米国にシェールガス革命があるなら、日本にはスーパー地熱発電革命がある。エネルギーの大半を輸入に頼っている日本にとって、電力の完全自給も夢ではない画期的な技術が開発されている。
従来使われていた地熱発電用の井戸よりももっと深い地層まで掘削してパイプを通し、そこに高い水圧の水を供給して高温の蒸気を得る「延性帯涵養地熱発電」と呼ばれる世界初の方法で、弘前大学の北日本新エネルギー研究所が中心になって考案した。
原発は不要、発電用の石油やLNGの輸入も大幅減
この方法は、これまでの地熱発電の欠点を解消できるだけでなく、非常に高温の蒸気を得られるため、発電効率が高くなり将来的には日本の総発電量の50%以上を賄うことも可能になるという。
本格的に実用化されれば、原子力発電所が不要になるだけでなく、火力発電用に輸入されている石油や天然ガスの量も大幅に下げられる可能性がある。
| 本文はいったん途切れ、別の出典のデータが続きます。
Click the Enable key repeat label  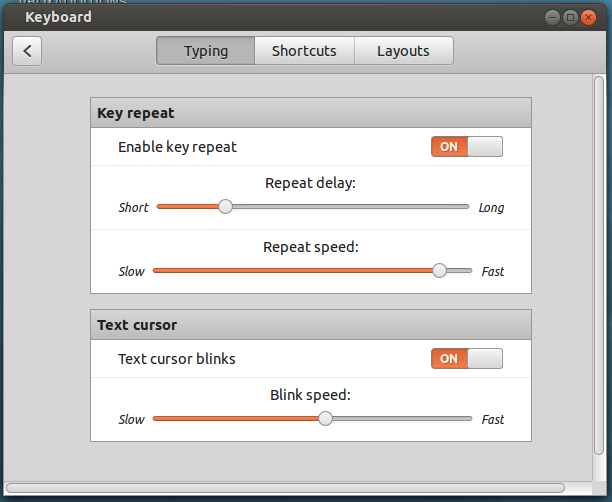click(177, 147)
さらに素晴らしいのは、発電に使った後の温水を様々な用途に使えることである。
例えば、北国であれば道路や屋根の融雪、地域暖房として、また新たな源泉として温泉地を作ることも可能になる。
延性帯涵養地熱発電を研究している弘前大学の北日本新エネルギー研究所の村岡洋文所長は次のように話す。
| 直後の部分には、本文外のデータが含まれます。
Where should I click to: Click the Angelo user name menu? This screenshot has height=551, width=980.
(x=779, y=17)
「小型分散型の発電ができるのが大きな特徴の1つです。市町村がそれぞれ小型発電所を作って、電力だけでなく暖房や融雪用の温水も各家庭や企業に供給できるようになれば、北日本の生活が一変する可能性があります」
「毎冬、雪下ろしのために不幸にしてかなりの数の方が亡くなっています。そういう事故を減らすことができるし、エネルギーの自給自足ができて豊かな生活が実現すれば若い人たちが都会へ流出するのを防ぐきっかけにもなるでしょう」
もちろん、冬の厳しい地域だけにメリットがあるのではない。世界の活火山の8%が集中している日本では、北は北海道から南は沖縄まで、この地熱発電の恩恵を受けることができる。
延性帯と呼ばれる地層は、流体であるマグマのすぐ上にある層で、固体でありながら柔らかく流動している層のこと。